**Your objective**
Please retype the listing below exactly, from its opening line through the line where "Affairs (56, 2169)" appears.

Data for this task below:

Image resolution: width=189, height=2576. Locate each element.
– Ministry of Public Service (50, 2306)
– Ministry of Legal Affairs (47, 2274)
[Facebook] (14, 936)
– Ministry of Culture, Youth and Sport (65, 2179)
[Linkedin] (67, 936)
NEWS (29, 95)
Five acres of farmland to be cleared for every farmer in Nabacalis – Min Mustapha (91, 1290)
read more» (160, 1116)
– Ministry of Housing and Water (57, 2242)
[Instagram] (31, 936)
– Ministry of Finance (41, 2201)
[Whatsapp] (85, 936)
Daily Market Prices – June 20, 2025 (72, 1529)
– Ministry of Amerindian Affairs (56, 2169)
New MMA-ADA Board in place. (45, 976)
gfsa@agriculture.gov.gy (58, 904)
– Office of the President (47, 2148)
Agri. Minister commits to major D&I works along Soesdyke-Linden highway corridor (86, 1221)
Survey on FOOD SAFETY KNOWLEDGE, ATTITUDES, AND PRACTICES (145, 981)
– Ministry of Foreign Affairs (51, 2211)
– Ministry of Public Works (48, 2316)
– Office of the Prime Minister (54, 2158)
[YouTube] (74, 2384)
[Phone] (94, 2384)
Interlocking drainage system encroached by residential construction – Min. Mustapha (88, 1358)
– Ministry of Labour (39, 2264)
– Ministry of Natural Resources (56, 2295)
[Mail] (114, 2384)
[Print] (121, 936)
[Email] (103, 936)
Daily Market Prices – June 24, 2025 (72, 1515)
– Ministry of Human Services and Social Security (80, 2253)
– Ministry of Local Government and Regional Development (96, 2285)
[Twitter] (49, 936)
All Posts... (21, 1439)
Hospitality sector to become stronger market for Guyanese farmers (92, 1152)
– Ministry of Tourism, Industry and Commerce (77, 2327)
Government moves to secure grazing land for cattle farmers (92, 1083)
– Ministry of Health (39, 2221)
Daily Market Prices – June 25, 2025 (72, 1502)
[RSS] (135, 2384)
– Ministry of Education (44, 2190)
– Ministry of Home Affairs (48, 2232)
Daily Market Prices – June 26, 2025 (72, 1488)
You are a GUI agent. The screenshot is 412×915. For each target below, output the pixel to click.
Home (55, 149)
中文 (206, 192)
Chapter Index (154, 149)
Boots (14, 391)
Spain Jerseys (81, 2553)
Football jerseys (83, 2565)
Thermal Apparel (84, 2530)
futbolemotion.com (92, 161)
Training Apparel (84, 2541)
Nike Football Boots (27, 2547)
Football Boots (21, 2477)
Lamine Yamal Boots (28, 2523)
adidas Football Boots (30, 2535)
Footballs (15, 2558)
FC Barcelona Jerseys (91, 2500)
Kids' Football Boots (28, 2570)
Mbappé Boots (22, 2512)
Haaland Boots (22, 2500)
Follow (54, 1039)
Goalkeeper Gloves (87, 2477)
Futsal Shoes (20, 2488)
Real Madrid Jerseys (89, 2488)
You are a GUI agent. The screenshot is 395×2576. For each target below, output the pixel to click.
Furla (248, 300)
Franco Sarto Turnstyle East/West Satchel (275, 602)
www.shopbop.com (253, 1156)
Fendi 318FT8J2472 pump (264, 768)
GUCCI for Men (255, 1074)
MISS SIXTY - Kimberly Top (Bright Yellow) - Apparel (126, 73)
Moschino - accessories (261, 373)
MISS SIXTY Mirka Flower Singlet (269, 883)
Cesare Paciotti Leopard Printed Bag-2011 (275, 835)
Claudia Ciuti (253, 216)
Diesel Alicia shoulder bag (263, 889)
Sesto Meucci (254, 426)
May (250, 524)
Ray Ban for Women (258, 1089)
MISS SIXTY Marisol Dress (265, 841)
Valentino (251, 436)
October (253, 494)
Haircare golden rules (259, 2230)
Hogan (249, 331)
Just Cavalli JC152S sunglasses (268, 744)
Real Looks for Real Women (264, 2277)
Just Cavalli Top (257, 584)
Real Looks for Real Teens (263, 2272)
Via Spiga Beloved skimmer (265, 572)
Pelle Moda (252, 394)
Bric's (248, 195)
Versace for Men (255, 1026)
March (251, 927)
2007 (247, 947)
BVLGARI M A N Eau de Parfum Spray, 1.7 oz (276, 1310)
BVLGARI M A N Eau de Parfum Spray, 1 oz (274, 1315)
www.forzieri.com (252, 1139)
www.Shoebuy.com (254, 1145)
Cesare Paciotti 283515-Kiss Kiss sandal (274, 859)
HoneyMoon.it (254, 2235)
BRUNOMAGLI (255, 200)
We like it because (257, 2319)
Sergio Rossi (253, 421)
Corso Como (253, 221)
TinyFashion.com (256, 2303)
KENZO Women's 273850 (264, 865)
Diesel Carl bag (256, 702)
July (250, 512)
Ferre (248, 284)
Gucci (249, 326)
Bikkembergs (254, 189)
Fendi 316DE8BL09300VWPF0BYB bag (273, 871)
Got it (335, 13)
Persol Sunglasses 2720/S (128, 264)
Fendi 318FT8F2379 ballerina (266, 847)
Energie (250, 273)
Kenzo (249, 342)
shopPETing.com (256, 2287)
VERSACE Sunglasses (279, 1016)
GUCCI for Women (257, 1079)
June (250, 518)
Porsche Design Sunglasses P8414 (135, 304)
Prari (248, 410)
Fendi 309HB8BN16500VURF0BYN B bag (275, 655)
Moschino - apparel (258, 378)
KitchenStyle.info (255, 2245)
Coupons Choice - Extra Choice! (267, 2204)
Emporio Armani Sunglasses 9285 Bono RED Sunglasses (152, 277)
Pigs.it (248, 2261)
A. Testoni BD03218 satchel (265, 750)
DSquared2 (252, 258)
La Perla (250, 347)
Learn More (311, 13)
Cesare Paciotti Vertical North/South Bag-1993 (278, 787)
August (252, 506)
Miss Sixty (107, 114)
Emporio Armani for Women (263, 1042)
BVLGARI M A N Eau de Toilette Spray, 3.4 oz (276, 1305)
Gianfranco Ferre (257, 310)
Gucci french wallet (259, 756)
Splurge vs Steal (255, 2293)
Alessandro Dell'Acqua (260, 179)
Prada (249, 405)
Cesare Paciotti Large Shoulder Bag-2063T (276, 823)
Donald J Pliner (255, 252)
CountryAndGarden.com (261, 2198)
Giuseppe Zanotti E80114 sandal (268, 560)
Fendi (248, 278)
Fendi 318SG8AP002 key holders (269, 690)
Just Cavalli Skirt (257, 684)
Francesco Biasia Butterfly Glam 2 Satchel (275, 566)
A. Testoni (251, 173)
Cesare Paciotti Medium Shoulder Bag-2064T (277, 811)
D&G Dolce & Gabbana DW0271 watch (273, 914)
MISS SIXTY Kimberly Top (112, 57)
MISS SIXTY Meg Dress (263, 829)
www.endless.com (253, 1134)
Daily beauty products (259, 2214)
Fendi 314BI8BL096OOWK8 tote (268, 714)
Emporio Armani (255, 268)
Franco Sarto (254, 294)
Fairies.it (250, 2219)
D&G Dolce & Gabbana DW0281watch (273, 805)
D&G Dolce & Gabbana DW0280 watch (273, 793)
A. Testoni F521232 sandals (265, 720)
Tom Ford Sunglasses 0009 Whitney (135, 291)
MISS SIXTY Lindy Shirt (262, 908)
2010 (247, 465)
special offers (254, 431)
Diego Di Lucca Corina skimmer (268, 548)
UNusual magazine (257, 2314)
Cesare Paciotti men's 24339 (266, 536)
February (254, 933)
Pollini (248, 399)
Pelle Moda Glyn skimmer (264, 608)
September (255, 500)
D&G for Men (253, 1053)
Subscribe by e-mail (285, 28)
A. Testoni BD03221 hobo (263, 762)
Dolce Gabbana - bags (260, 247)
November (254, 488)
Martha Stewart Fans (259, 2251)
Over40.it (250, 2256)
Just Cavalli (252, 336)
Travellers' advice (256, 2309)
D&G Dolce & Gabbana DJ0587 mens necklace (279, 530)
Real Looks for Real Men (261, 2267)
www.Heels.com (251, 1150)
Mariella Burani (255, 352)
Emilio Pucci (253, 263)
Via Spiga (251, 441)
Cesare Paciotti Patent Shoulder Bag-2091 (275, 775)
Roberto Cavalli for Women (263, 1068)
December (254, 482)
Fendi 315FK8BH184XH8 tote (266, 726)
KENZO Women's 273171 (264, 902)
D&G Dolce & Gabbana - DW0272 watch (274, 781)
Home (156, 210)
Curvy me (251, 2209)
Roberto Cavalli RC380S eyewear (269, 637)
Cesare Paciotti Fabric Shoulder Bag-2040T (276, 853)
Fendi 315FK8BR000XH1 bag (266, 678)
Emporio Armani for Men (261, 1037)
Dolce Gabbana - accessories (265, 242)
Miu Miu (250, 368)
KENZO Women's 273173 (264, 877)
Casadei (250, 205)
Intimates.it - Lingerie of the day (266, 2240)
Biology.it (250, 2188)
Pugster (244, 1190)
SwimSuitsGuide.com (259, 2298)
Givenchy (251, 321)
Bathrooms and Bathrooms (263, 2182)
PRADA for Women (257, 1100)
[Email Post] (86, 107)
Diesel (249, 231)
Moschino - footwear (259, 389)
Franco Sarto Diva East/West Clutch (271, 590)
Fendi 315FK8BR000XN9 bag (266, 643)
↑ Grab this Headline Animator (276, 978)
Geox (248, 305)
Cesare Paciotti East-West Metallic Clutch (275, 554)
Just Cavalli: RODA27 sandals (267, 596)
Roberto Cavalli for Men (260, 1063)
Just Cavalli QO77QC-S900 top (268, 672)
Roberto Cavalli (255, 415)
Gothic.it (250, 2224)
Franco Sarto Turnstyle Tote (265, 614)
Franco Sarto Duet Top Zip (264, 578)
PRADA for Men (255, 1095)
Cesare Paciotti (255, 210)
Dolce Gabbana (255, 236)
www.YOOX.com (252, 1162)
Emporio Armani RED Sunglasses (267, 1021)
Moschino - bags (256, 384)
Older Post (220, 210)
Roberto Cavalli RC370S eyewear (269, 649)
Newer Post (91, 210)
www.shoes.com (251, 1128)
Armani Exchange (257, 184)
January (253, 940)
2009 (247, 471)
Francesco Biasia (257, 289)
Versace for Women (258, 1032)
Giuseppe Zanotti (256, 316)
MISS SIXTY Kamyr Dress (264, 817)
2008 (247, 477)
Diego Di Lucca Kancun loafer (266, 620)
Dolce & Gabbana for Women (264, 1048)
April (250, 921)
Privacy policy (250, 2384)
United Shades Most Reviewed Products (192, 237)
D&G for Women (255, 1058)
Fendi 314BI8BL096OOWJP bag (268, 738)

End of Data for this task.

**Answer for this exercise**
Image resolution: width=189, height=2576. Locate each element.
– Ministry of Public Service (50, 2306)
– Ministry of Legal Affairs (47, 2274)
[Facebook] (14, 936)
– Ministry of Culture, Youth and Sport (65, 2179)
[Linkedin] (67, 936)
NEWS (29, 95)
Five acres of farmland to be cleared for every farmer in Nabacalis – Min Mustapha (91, 1290)
read more» (160, 1116)
– Ministry of Housing and Water (57, 2242)
[Instagram] (31, 936)
– Ministry of Finance (41, 2201)
[Whatsapp] (85, 936)
Daily Market Prices – June 20, 2025 (72, 1529)
– Ministry of Amerindian Affairs (56, 2169)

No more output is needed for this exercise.